Britain’s economy to shrink in 2012: NIESR
03 Feb 2012
Britain's economy has entered a mild recession and would shrink in 2012, says a leading think-tank in a report released today, calling on the government to boost near-term spending in a bid to prevent long-term damage from higher unemployment.
The National Institute of Economic and Social Research (NIESR) projected a GDP drop of 0.1 per cent this year as the unresolved euro crisis weighed on export prospects and business confidence.
The institute sees the unemployment rate increasing to 9.1 per cent, and has warned that even the expected recovery from 2013 onwards might not suffice to get unemployment back to its pre-crisis level, which would create higher structural unemployment.
Britain was risking "significant long-term economic and social damage" without measures to boost job creation, according to NIESR's director Jonathan Portes, who said the government would have enough room to hike spending in infrastructure projects in the near-term without harming Britain's credibility as a debtor, Portes said.
The institute has long been calling on the government to ease its austerity drive.
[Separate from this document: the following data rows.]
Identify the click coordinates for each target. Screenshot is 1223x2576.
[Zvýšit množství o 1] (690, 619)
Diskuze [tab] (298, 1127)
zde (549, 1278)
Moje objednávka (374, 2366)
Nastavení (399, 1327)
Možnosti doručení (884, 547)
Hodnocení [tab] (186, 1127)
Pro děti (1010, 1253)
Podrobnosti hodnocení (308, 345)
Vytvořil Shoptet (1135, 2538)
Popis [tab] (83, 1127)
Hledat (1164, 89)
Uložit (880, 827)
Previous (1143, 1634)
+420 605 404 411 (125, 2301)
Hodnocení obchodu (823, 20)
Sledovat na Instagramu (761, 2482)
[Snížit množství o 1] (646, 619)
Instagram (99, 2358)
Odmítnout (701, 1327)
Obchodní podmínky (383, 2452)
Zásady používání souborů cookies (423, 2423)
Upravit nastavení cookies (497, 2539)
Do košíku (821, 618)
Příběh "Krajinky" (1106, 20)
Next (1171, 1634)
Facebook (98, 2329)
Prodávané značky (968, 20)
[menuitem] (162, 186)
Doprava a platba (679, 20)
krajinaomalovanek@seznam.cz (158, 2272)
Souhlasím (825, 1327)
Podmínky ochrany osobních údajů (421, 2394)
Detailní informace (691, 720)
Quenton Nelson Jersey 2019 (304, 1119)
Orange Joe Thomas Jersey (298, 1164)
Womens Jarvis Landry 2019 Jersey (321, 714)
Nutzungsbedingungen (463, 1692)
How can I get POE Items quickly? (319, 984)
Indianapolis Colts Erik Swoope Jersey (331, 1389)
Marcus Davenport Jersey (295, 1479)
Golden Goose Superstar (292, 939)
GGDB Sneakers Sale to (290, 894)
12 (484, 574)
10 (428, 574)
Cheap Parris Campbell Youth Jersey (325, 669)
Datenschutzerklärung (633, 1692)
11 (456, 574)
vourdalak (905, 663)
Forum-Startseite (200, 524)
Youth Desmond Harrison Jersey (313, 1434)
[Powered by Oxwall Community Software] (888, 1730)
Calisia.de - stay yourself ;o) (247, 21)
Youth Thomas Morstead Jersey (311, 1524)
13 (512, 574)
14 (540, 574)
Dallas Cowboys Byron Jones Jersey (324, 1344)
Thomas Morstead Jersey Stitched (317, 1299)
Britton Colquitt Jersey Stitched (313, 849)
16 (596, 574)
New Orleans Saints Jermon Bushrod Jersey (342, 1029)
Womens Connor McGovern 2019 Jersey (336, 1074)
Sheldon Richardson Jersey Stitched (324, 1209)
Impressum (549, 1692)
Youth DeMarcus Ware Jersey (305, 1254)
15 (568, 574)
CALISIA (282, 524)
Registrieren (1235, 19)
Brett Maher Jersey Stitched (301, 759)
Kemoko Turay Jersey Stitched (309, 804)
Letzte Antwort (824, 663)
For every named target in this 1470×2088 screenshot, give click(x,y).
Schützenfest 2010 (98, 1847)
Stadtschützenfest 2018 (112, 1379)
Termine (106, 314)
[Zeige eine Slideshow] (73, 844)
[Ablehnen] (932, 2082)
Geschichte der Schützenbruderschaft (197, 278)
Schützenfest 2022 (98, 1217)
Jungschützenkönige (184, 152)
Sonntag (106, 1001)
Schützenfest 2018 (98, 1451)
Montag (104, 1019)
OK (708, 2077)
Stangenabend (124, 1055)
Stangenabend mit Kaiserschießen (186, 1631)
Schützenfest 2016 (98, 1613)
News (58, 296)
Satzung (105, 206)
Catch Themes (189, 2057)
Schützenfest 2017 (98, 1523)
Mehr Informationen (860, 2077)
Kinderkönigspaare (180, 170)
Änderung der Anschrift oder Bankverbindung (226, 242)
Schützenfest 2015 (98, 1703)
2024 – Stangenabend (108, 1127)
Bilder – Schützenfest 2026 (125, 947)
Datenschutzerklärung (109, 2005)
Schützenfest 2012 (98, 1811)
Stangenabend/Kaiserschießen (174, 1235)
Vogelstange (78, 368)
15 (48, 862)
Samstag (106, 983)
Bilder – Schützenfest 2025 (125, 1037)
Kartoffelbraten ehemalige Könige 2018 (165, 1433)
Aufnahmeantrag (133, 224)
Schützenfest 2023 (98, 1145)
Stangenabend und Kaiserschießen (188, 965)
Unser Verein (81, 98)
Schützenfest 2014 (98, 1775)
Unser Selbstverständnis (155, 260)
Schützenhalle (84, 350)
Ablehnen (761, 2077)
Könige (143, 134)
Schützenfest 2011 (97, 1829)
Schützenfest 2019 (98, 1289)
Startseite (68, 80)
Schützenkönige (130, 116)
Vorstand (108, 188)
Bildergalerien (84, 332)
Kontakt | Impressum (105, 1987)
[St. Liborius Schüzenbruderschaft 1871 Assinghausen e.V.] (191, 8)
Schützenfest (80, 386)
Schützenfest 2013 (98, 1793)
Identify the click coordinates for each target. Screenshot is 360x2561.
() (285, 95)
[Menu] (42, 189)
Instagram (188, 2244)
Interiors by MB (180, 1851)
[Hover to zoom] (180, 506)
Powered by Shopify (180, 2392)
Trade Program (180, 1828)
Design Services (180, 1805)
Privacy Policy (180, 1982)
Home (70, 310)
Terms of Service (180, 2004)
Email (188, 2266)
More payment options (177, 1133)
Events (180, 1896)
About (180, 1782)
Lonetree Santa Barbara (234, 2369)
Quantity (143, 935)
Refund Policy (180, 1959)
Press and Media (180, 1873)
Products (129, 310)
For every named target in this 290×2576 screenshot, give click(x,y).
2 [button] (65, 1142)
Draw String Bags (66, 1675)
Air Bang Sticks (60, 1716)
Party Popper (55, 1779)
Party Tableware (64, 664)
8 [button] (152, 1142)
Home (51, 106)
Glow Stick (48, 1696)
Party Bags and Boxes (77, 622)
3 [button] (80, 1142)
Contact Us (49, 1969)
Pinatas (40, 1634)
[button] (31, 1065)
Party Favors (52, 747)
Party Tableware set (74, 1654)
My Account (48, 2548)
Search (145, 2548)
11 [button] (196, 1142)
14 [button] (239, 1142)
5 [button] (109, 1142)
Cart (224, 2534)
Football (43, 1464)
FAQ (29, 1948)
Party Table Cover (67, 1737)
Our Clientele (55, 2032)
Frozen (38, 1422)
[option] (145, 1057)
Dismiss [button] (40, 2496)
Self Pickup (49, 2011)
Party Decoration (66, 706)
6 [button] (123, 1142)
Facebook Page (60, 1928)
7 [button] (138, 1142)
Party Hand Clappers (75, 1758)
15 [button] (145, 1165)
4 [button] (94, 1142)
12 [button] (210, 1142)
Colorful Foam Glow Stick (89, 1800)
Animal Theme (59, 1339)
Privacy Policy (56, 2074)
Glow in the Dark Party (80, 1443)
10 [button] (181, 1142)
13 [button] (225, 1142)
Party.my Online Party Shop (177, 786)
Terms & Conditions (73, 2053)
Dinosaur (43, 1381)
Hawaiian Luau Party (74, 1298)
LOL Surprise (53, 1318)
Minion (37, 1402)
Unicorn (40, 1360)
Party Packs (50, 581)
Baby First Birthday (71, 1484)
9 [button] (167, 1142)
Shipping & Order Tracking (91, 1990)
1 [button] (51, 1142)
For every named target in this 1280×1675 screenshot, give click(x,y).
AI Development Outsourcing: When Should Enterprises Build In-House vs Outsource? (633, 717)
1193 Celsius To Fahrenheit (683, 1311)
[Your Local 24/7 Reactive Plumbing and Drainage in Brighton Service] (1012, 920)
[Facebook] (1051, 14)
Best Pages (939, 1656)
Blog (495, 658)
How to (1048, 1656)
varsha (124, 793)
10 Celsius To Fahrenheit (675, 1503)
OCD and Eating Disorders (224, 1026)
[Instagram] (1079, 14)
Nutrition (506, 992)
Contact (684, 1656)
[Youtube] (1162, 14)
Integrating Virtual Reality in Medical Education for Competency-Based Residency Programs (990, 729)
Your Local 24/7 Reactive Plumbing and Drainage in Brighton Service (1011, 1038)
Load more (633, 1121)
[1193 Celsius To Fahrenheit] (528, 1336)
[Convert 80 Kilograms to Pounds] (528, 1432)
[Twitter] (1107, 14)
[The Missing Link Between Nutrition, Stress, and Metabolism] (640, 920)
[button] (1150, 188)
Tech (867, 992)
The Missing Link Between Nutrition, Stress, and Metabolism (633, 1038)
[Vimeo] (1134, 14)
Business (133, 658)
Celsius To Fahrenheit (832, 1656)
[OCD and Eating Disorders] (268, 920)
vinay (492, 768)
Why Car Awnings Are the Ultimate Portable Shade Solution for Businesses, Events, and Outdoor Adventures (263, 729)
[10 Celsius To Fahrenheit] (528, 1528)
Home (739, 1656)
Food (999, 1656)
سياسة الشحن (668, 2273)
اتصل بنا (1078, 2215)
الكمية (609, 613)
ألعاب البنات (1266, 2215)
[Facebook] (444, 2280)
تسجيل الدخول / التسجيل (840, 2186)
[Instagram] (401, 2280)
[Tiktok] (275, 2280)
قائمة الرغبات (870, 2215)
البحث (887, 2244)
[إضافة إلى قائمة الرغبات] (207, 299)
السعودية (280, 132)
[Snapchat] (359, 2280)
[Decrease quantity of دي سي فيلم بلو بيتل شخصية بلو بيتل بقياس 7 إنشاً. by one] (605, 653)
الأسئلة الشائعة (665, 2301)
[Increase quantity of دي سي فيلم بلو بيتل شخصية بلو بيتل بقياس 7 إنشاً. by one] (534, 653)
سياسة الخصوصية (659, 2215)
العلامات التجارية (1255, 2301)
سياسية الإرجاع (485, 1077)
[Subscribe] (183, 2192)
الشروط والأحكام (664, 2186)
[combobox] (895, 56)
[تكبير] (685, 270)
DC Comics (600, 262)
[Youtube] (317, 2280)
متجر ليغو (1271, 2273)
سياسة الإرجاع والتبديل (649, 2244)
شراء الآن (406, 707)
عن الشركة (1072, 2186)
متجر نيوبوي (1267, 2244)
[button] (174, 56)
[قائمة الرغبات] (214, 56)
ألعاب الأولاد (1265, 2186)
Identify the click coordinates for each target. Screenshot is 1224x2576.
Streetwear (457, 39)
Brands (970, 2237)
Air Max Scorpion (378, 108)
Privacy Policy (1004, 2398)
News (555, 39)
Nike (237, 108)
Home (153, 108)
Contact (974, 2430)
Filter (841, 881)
According to the report, debt-financed investment spending of around £15 billion would reduce the expected unemployment rate by 0.3 percentage points.
"The credible commitment to a sustainable fiscal policy over the longer term provides the government with the flexibility to provide a clearly defined and temporary boost to near-term demand," the institute said. On Wednesday, fiscal policy think-tank Institute of Fiscal Studies (IFS) said the case for government stimulus had grown, noting however, the risk that spending financed through extra borrowing might hurt market confidence and drive up borrowing costs.